Poverty's Impact on Schools

URBAN schools in Brazil could not keep up with the influx of migrants to the cities over the last three decades. Since 1979, chronic inflation has undercut teachers' salaries, forcing many to quit or moonlight. Inflation also weakened government finances, reducing investments in school buildings and other infrastructure. Poverty continues to force millions of children to drop out of elementary school to work. The results:* 17.5 million illiterates over age 15, out of a population of 150 million. Millions more are barely literate. * An estimated 5 million children who attend schools like Antonio de Padua Vieira that have three shifts or more. * Secondary school enrollment of only 3 million in 1989. Only 232,000 students graduated from college that year.

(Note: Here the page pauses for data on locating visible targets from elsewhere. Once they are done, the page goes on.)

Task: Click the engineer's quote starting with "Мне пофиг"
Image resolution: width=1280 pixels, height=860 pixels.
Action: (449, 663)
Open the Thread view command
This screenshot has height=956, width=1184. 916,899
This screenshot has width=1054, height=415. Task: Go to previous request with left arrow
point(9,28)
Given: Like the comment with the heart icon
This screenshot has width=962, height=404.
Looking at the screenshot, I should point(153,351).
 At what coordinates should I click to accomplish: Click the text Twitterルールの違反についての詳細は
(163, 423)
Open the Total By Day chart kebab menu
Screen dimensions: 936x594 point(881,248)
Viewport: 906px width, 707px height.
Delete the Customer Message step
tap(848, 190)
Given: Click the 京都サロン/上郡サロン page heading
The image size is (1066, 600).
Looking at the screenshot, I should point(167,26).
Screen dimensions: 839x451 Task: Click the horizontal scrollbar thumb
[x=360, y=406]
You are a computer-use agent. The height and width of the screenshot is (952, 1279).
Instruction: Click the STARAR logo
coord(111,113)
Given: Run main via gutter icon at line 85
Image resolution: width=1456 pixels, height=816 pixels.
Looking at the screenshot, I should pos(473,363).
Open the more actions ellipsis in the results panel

Elementary school enrollment was 27 million. The biggest problem, says education expert Guiomar Namo de Mello of the University of Sao Paulo, is that "there are enough places for everyone, but the children stay in the system for more than eight years and can't finish," she says: "Schools are becoming warehouses for repeaters." The good news, says Ms. Namo de Mello, is a growing consensus for action. The country's 1988 constitution set aside 4 percent of Brazil's Gross National Product, or $14 billion, for education. The government plans to build 700 new, low-cost prefabricated schools next year and remodel existing ones.